La complicada labor del periodista consiste en hacerle saber a la sociedad qué y quién es. Decírselo, sin
buscar agradarle, sin estar de un lado o de otro, es periodismo de calidad. Adelantemos decir que la escritura
periodística prescinde de inyecciones de bondad; ante una situación de guerra, el periodista no se puede proponer hacer la paz,
él no da de beber al sediento ni reemplaza al ministerio de obras públicas.
La palabra escrita es el instrumento que el periodista tiene para contar la sociedad a la sociedad. Lo único
que puede hacer es representar la realidad, jamás reproducirla. Nadie puede decir "yo he contado las cosas como
pasaron". Lo anterior porque los hechos existen desde el momento en que se escriben. Pensemos en un asesinato con
arma blanca: ¿cuándo comienza ese hecho?, ¿en el momento en que le clavan el cuchillo a la víctima?, ¿en el momento
en que el asesino brilla la hoja del cuchillo planeando escrupulosamente el asesinato?, ¿en el momento en que la
víctima hace contacto visual con su homicida?, ¿cuando el cuchillo se ensucia de sangre? El periodista decide dónde
comienza y dónde termina un hecho. Hablar de representación de los hechos conduce siempre a una discusión bizantina
sobre la objetividad. De una vez tengámoslo claro: no existe la objetividad, existe el
fair play. La representación de los hechos y el trabajo periodístico en general siempre tiene una dosis de subjetividad inevitable, los mensajes
cambian incluso dependiendo de algo tan elemental como la foto que los acompaña o la sección en que son publicados.

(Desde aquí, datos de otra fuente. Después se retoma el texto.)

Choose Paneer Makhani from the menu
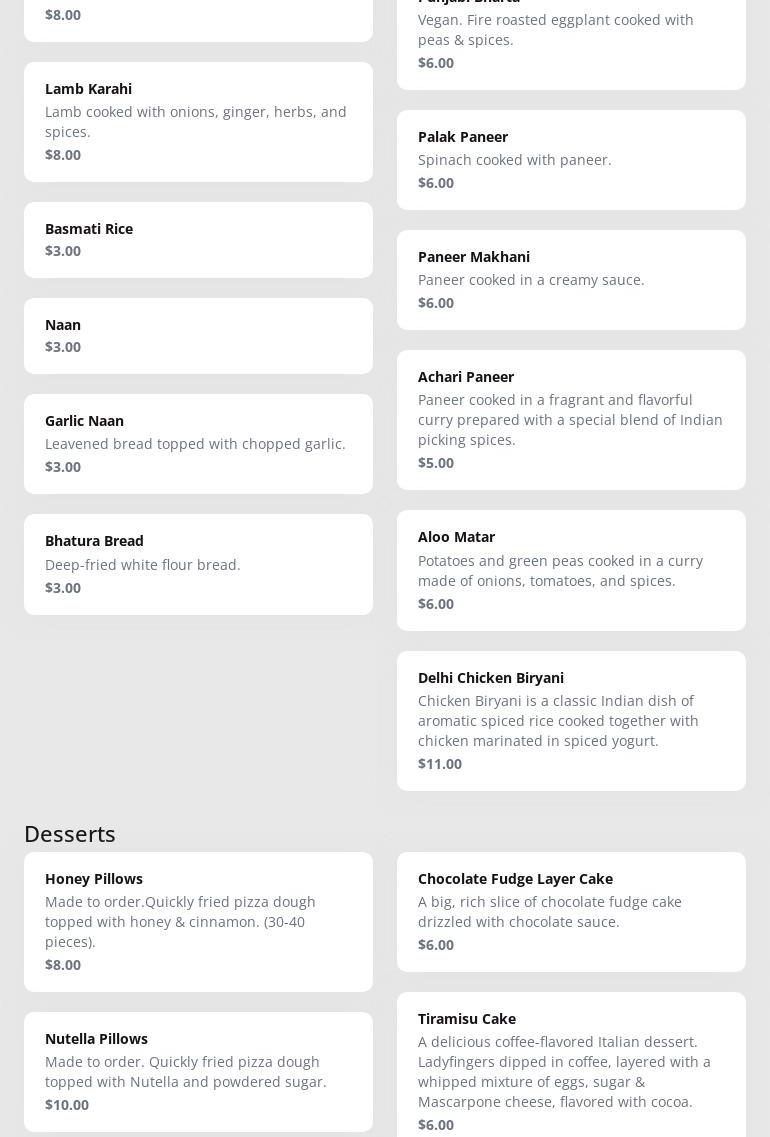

Teniendo esto en cuenta, lo que queda por hacer es un trabajo con subjetividad controlada y con buena fe.
Un periodista trabaja apasionadamente pero sin preferir algo. Si su cometido es representar los hechos sin
asomar calificaciones de bueno o malo, lo mejor por hacer es ser honrado, porque tampoco existe una ética específica
para periodistas. Trabajar éticamente es lo mismo que trabajar profesionalmente. Si hay valores para ser buen
periodista, son los mismos de cualquier buena persona comprometida con su trabajo. Reconocer los errores y hacerlo público
en el periódico, por ejemplo rectificando una información que afecta el buen nombre de alguien, habla de
profesionalismo. Y profesionalismo acompañando cada decisión, no sólo la de establecer el inicio y el final de un hecho.
Volviendo a la idea de ser necesarios, antes de escribir, el periodista tiene que entender en su totalidad lo que
va a contar, y antes de publicarlo, además de dar fe de su veracidad, debe estar seguro de que hacerlo es de utilidad
para el lector. Antes un periodista salía como con una cestita a recolectar información para publicar una noticia al
día siguiente y le tomaba buen tiempo y dedicación hacerlo, en cambio hoy tiene que ser meticuloso: casi no tiene
que salir del periódico porque abundan las personas que se pelean por llenarle la agenda con la información que
les interesa sea publicada. Lo más cómodo sería publicar lo primero que nos envíen, pero el buen periodista recicla
sólo lo que es de utilidad para el lector.
3. El editor y el periódico
Cada periódico es independiente y se plantea a sí mismo como quiere: establece su lugar en la sociedad, su punto
de vista, los límites de interpretación y de pensamiento que va a admitir a sus redactores, su concepción de los
géneros de escritura periodística. Un periódico, cualquiera que sea, es algo pensado. No importa cómo ha sido concebida
esa política editorial que el editor está llamado a hacer cumplir, lo importante es que sea coherente con su propio
proyecto. Y como responsable de los contenidos publicados, el editor debe garantizar que se cumpla con todo aquello que
el periódico ha establecido como su política editorial.